**** Excerto selecionado ****

Por exemplo, Amir Sufi, da Universidade de Chicago, e Atif Mian, de Princeton, argumentam que a expansão do crédito leva a recessões, que surgem assim que as famílias perdem o acesso ao financiamento necessário para fazer o "rollover" das suas dívidas. Mas esse argumento negligencia um factor-chave, como demonstra a crise da Zona Euro.

 

A criação do euro foi acompanhada por uma liberalização financeira em larga escala, que incluiu a eliminação dos controlos de capital e a adaptação do quadro legal para permitir que qualquer banco europeu abrisse filiais no exterior. Esse processo levou à crescente concorrência no sector bancário e a um aumento progressivo da proporção de bancos privados em relação aos públicos.

 

O resultado foi uma queda generalizada nas taxas de juro de longo prazo e um aumento do crédito em relação ao PIB. As famílias europeias de quase todos os países ficaram mais endividadas, mas o impacto da expansão do crédito no consumo privado foi diferente nos países do núcleo da UE - onde os excedentes em conta corrente cresceram - e na periferia, onde os países acumularam défices.

**** Material fornecido ****

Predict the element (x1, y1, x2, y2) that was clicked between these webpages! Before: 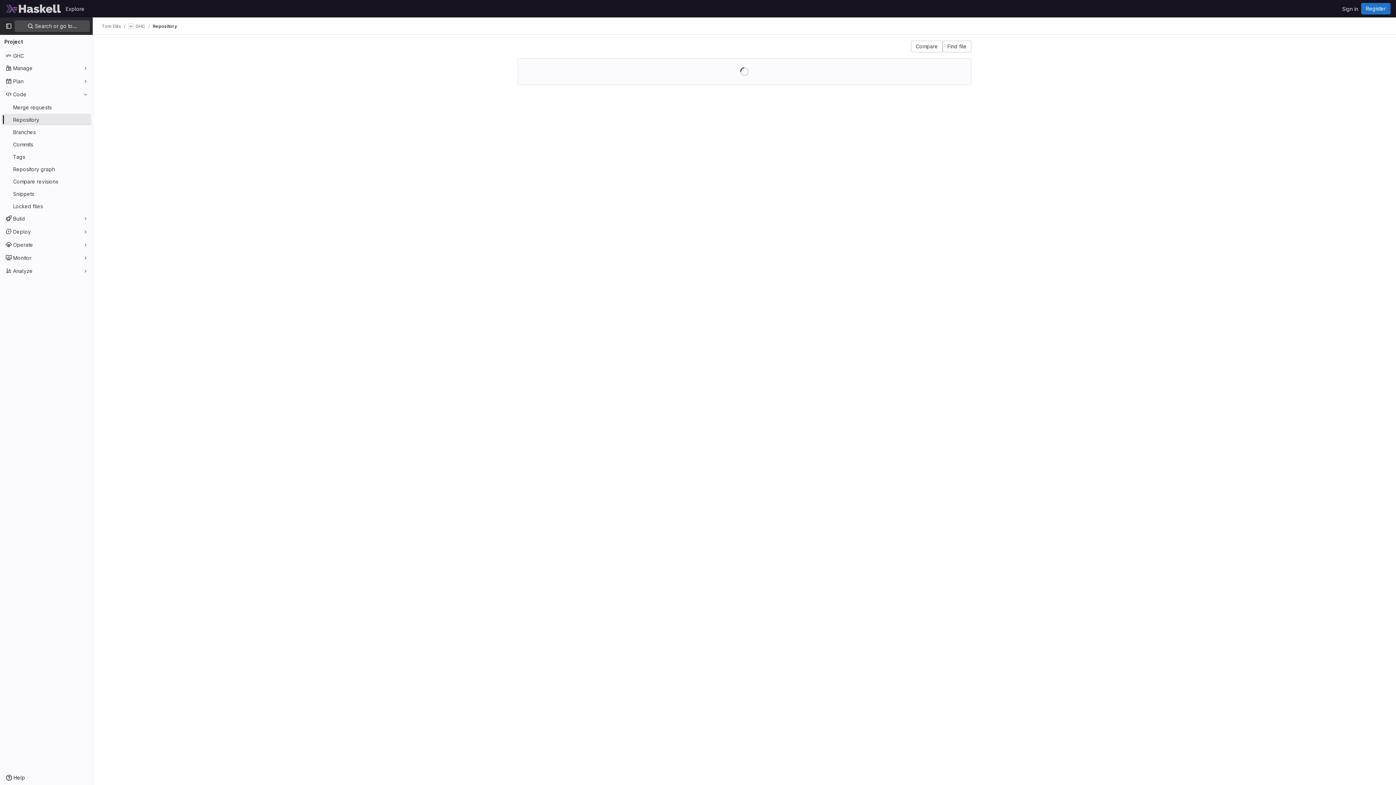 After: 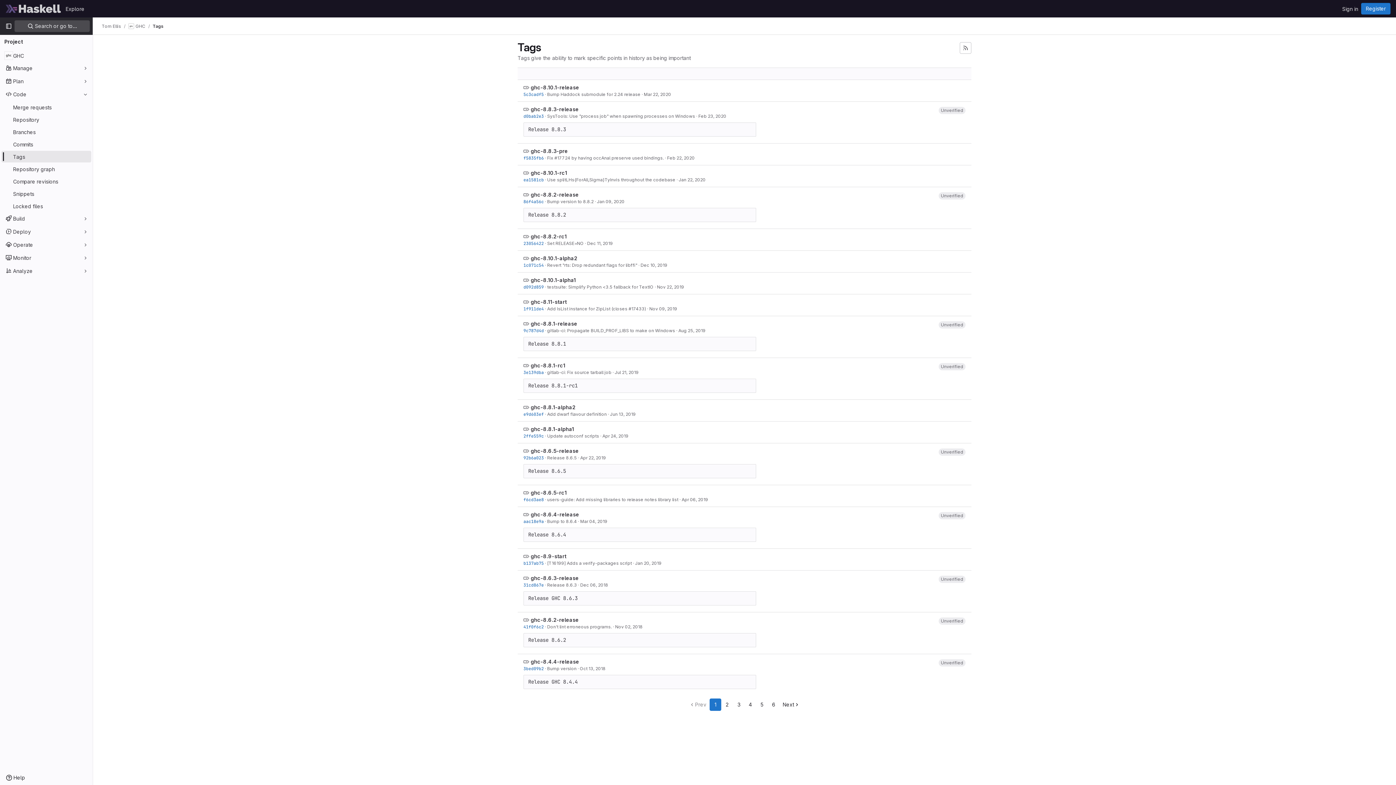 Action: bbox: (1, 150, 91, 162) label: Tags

****

[Instrução A]
Segundo o excerto sobre a crise da Zona Euro, que processo acompanhou a criação do euro?
[Instrução B]
Indique se cada afirmação está de acordo com o excerto sobre a crise da Zona Euro e cite as palavras do excerto que o decidem. (i) A liberalização incluiu o fim dos controlos de capital. (ii) As taxas de juro de longo prazo subiram de forma generalizada. (iii) Os países da periferia acumularam excedentes em conta corrente.
[Instrução C]
Por favor, dê seguimento ao excerto sobre a crise da Zona Euro a partir do ponto em que termina.

[Resposta do exercício A]
Uma liberalização financeira em larga escala.

[Resposta do exercício B]
(i) Sim: "incluiu a eliminação dos controlos de capital".
(ii) Não: "uma queda generalizada nas taxas de juro de longo prazo".
(iii) Não: "na periferia, onde os países acumularam défices".

[Resposta do exercício C]
Porque é que o mesmo choque de oferta de crédito gerou respostas tão variadas? Como mostra um estudo recente, o processo de liberalização financeira da Zona Euro representou uma mudança mais profunda para a periferia do que para o centro: a periferia tinha menos contas de capital abertas, mais bancos públicos em relação aos privados, maiores taxas de juro de longo prazo e menores rácios de crédito em relação ao PIB.

 

O mesmo estudo argumenta que nos países periféricos, mais reprimidos em termos financeiros, a grande expectativa associada ao processo de liberalização era que aqueles que anteriormente não tinham acesso ao crédito - por causa dos baixos rendimentos ou baixa poupança – passassem a poder contrair empréstimos para financiar mais consumo. Por outras palavras, as famílias de baixos rendimentos - que representam uma grande parcela da população nos países mais desiguais da periferia - desempenharam o papel mais importante na mudança das posições externas das suas economias.

 

No núcleo da Zona Euro, em contrapartida, o efeito inicial da introdução do euro foi principalmente mais e melhores oportunidades de poupança, caracterizadas por melhores relações de risco-retorno. Isso beneficiou principalmente as famílias ricas, que podiam, por exemplo, contrair empréstimos para fazer investimentos de longo prazo que financiariam o consumo futuro, em vez do actual.

 

Como as famílias de rendimentos mais altos representam uma parcela maior do total nesses países (que também tendem a ter níveis mais baixos de desigualdade), o consumo agregado permaneceu moderado. Tendo a desigualdade começado a crescer na década de 1990 - particularmente na Alemanha -, essas famílias tiveram ainda mais incentivos para aumentar as suas poupanças.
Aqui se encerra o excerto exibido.